Even with the datestamp in the index name and using the as-yet-unreleased origination_date , I see no way for you to guarantee your data will completely fit within the timestamp you affix to the indices.

Since I can control datestamp from the ingest using event timestamp (using ES-Hadoop), I think I'll be able to guarantee that data completely fits within a day. Yes, I recognize that it's not upto hour resolution. As I stated:

Note the limitation if we're parsing origination date from the index name using index.lifecycle.parse_origination_date option, the resolution of that timestamp is up to days (not hours).

However, since I'm already running curator daily for purging hourly indices, I think this can be acceptable.

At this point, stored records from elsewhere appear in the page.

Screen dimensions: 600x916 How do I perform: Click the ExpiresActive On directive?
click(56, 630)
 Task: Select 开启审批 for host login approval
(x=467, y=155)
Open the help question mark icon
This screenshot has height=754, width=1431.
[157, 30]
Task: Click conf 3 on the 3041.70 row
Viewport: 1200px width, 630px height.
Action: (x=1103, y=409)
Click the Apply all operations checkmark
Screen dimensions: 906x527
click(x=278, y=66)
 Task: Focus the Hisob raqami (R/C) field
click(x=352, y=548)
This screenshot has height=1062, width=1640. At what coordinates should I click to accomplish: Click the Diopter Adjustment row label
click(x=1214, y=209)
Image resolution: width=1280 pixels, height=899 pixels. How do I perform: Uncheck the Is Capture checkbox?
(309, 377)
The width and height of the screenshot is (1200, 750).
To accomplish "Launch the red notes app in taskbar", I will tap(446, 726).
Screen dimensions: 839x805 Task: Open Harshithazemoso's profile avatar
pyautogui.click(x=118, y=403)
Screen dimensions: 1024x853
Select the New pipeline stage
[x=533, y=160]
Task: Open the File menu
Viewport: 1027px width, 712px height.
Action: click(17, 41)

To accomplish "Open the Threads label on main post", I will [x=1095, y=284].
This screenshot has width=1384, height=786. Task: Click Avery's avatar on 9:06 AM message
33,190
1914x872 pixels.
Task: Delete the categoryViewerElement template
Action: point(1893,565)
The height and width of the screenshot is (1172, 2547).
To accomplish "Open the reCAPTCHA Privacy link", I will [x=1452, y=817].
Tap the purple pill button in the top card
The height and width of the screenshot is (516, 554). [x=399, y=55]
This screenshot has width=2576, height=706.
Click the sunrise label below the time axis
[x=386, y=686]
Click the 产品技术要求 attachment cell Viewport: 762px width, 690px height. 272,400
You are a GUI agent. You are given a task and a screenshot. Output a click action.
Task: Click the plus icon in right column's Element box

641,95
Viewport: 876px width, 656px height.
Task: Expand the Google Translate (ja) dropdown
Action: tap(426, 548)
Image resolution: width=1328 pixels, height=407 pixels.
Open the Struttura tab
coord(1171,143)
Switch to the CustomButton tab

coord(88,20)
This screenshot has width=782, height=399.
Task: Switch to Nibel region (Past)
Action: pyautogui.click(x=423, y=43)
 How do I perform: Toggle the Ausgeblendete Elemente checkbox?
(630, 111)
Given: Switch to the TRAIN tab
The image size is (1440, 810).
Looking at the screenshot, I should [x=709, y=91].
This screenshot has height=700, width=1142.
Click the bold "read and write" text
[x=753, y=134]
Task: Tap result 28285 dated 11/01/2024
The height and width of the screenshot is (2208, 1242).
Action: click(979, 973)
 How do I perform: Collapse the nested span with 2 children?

Again, the problem I'm trying to solve here while I'm considering all the edge case is this: optimize shard balancing. The biggest limitation with hourly indices are seasonality with the dataset and variance in shard size, which cause to have sub-optimal disk usage in the cluster.

This will only be guaranteeable if you force alias/rollover manually. Otherwise I fear that data inflow will go to whichever index the alias points to, regardless of the age of the data being sent.

You're right on the ingest will go to whichever index the alias points to. I was trying to describe "force alias/rollover manually" by saying

Set up ILM policy daily on the following index patterns indexname-YYYYMMDD-0000x

which basically means that there's a daily alias.

On the other hand, what's the best practice to handle shard-size variance at ingest time when meeting these requirement?

You can't. It's no different from daily or hourly indices. That's why I suggested sticking with standard, non-aliased daily/hourly indices.

Your best bet to reduce shard count in such cases might be to re-index into separate indices, a many-to-one approach.